= Assigned task 1 =
In the tornado outbreak text, swap "squall line" for "line of storms" and write out the part that opens with the words containing "As the supercells" and closes with "and southern Ontario.".
= Assigned task 2 =
Answer these questions using the tornado outbreak text:
(a) How many deaths did the EF4 tornado cause in Winterset and Norwalk?
(b) Which town did the EF3 tornado cause a death near?
(c) How many tornadoes touched down in Ohio?
= Assigned task 3 =
Translate this sentence from the tornado outbreak text into Spanish: "Large hail and a few damaging wind gusts accompanied the supercells."

As the afternoon advanced, multiple supercell thunderstorms developed in the area of concern, rapidly developing into powerful, tornadic storms. One of these cells became dominant over southwestern Iowa, producing two weak tornadoes. It recycled its mesocyclone and produced a violent, long-track EF4 tornado, prompting the issuance of multiple PDS tornado warnings. It caused tremendous damage in the towns of Winterset and Norwalk, resulting in six fatalities. Following these fatalities, it caused moderate damage in Pleasant Hill. After the tornado dissipated, the supercell would produce three more tornadoes, one rated EF1, and two rated EF2. Multiple other tornadic storms would soon develop in northern Missouri and advance into southern Iowa, leading to more PDS tornado warnings. One of these tornadoes reached EF3 intensity, causing a fatality near Chariton. Large hail and a few damaging wind gusts accompanied the supercells.

As the supercells gradually weakened over eastern Iowa, they congealed into a long squall line, as the storm system moved into western Illinois and southern Wisconsin with weak tornadoes touching down in both states. As the overnight hours progressed, the squall line produced damaging wind gusts all throughout the north and central regions of Illinois and Indiana, including in the Chicago metropolitan area. One weak tornado touched down in Indiana, while another two more touched down in Ohio. It eventually progressed and dissipated over the Great Lakes, over northern Michigan and southern Ontario.

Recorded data

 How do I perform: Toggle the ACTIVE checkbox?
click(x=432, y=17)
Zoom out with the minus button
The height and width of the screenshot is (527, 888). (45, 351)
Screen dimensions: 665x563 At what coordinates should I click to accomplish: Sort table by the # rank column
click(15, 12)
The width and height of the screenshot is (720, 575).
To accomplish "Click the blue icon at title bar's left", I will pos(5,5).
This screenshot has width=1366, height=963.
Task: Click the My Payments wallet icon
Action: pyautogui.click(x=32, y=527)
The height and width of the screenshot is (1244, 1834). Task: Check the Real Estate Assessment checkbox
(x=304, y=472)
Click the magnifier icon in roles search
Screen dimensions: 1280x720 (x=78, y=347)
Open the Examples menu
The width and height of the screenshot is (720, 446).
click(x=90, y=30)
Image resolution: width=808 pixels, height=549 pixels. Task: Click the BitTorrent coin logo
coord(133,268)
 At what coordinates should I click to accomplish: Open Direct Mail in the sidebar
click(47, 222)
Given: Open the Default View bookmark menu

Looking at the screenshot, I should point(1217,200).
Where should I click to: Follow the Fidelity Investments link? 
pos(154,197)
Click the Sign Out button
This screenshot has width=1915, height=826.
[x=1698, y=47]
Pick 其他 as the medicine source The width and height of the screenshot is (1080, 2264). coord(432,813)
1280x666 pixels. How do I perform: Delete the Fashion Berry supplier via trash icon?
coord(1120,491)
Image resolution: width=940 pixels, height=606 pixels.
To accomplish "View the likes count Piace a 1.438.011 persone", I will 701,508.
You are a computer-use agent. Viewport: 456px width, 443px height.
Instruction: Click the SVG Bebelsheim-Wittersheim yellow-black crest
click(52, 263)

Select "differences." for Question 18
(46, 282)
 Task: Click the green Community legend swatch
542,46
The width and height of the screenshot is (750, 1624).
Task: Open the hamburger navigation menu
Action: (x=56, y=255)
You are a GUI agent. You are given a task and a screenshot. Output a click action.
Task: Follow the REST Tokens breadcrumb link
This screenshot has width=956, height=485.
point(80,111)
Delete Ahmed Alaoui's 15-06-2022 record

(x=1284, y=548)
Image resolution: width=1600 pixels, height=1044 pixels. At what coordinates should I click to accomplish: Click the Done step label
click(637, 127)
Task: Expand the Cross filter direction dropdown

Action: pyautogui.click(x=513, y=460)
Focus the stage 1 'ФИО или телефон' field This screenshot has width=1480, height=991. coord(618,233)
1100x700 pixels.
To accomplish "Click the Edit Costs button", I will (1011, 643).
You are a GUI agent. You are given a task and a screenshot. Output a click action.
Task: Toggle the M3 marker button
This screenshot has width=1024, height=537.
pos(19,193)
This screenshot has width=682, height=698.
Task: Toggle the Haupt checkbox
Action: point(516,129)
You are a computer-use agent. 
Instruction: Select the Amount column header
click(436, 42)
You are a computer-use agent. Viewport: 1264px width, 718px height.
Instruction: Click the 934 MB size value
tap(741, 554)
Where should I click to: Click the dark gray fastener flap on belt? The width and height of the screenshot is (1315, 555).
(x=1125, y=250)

= Solution 1 =
As the supercells gradually weakened over eastern Iowa, they congealed into a long line of storms, as the storm system moved into western Illinois and southern Wisconsin with weak tornadoes touching down in both states. As the overnight hours progressed, the line of storms produced damaging wind gusts all throughout the north and central regions of Illinois and Indiana, including in the Chicago metropolitan area. One weak tornado touched down in Indiana, while another two more touched down in Ohio. It eventually progressed and dissipated over the Great Lakes, over northern Michigan and southern Ontario.

= Solution 2 =
(a) Six.
(b) Chariton.
(c) Two.

= Solution 3 =
Granizo grande y algunas ráfagas de viento dañinas acompañaron a las supercélulas.